BFM Immo

Lorsqu'il estime le prix d'un bien immobilier, un notaire a le droit... de se tromper

Le notaire peut se tromper dans l'évaluation d'un bien

Le notaire peut se tromper dans l'évaluation d'un bien - AFP

La Cour de cassation rappelle qu'un notaire n'est tenu d'alerter ses clients que s'il dispose d'informations qui lui permettent de "déceler ou de suspecter une sous-évaluation manifeste".

Un client ne peut reprocher au notaire une sous-évaluation de biens dans un partage que s'il prouve que ce notaire disposait d'éléments qui lui permettaient de déceler, ou même de suspecter, une "sous-évaluation manifeste". La Cour de cassation exclut que le notaire reçoive des reproches si la mauvaise évaluation a seulement été "notable".

Quelques années après la séparation de deux époux et la liquidation de leur communauté de biens, l'un de ceux-ci avait vendu les immeubles qui lui avaient été attribués, en retirant un prix très supérieur à l'évaluation du notaire.
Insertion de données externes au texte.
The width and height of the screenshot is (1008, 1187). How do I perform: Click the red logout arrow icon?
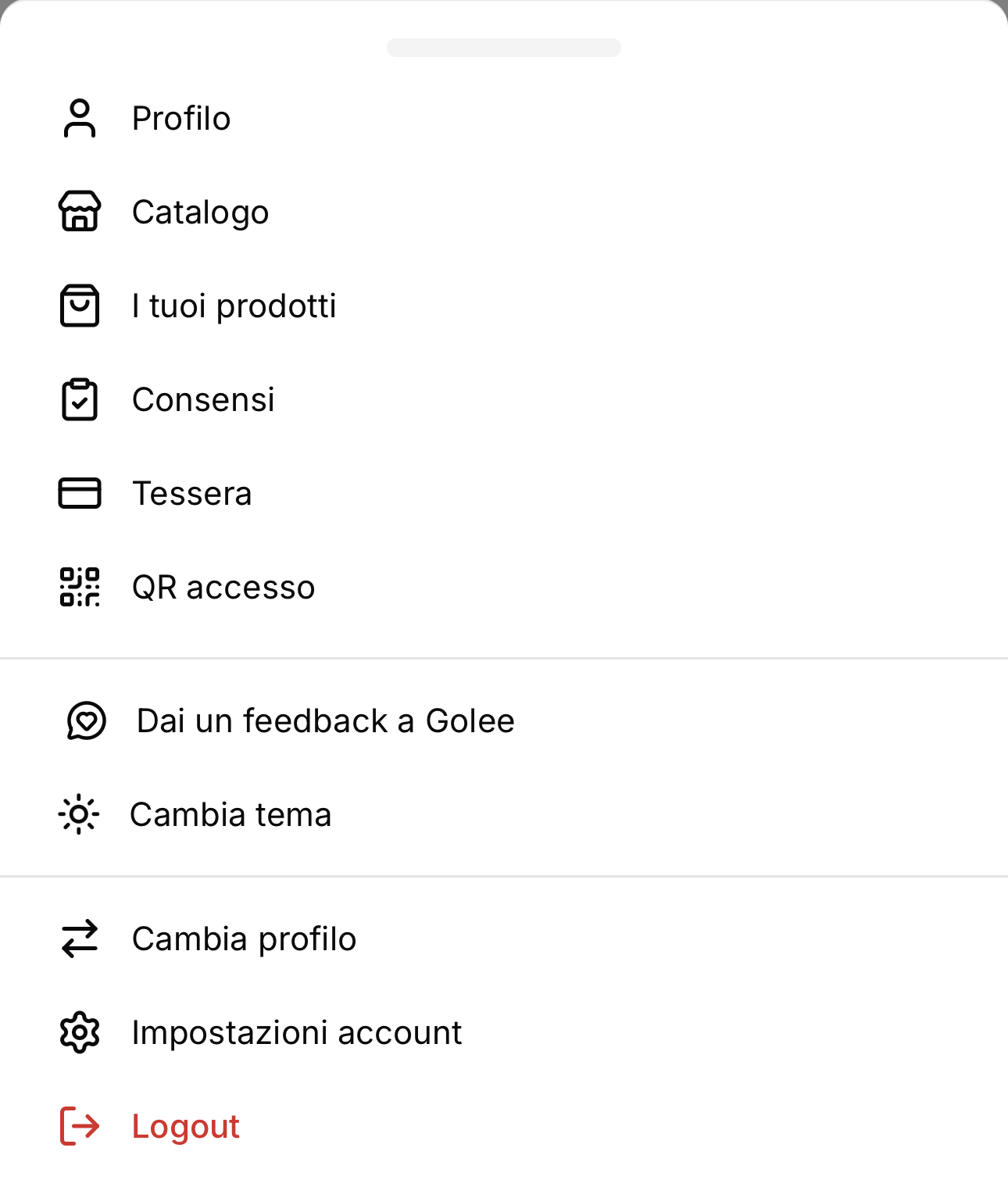(x=80, y=1126)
Compte tenu des indices d'évolution des prix, il apparaissait qu'un des biens avait été sous-évalué de 20% au moment du partage et l'autre de 30%. L'autre époux s'estimait spolié par la faute du notaire auteur de cet acte et réclamait des indemnités à l'homme de loi.

Apporter la preuve de la négligence du notaire

Mais le notaire n'est tenu d'alerter ses clients que s'il dispose d'informations qui lui permettent de "déceler ou de suspecter une sous-évaluation manifeste", a répondu la Cour de cassation en invoquant le principe de la responsabilité civile. L'époux mécontent doit donc apporter cette preuve de la négligence du notaire et non de sa simple ignorance ou désinvolture.

Mais les magistrats ne précisent pas quels éléments permettraient à l'homme de loi de déceler ou suspecter le défaut d'évaluation.

(Cass. Civ1, 6.10.2021, U 19-23.507).